What is being asked
Reproduce the data below verbatim, starting at its first line and ending at the line that contains "pyautogui.click(x=366, y=34)".

--------------------

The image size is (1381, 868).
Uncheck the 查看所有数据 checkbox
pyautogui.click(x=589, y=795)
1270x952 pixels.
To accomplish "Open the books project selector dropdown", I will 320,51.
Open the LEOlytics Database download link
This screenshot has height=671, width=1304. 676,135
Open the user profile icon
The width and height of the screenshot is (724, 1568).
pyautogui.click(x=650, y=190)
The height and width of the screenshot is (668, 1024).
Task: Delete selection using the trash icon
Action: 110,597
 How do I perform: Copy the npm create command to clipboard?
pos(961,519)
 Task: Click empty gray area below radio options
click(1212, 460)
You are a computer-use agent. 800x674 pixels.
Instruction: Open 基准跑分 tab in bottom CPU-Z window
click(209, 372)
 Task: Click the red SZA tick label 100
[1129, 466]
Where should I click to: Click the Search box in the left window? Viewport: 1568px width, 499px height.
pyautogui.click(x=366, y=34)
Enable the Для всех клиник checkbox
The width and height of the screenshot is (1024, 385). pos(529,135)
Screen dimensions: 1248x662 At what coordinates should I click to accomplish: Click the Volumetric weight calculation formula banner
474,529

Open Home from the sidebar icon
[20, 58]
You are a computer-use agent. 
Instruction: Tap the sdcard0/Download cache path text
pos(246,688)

--------------------

Written response
The image size is (1381, 868).
Uncheck the 查看所有数据 checkbox
pyautogui.click(x=589, y=795)
1270x952 pixels.
To accomplish "Open the books project selector dropdown", I will 320,51.
Open the LEOlytics Database download link
This screenshot has height=671, width=1304. 676,135
Open the user profile icon
The width and height of the screenshot is (724, 1568).
pyautogui.click(x=650, y=190)
The height and width of the screenshot is (668, 1024).
Task: Delete selection using the trash icon
Action: 110,597
 How do I perform: Copy the npm create command to clipboard?
pos(961,519)
 Task: Click empty gray area below radio options
click(1212, 460)
You are a computer-use agent. 800x674 pixels.
Instruction: Open 基准跑分 tab in bottom CPU-Z window
click(209, 372)
 Task: Click the red SZA tick label 100
[1129, 466]
Where should I click to: Click the Search box in the left window? Viewport: 1568px width, 499px height.
pyautogui.click(x=366, y=34)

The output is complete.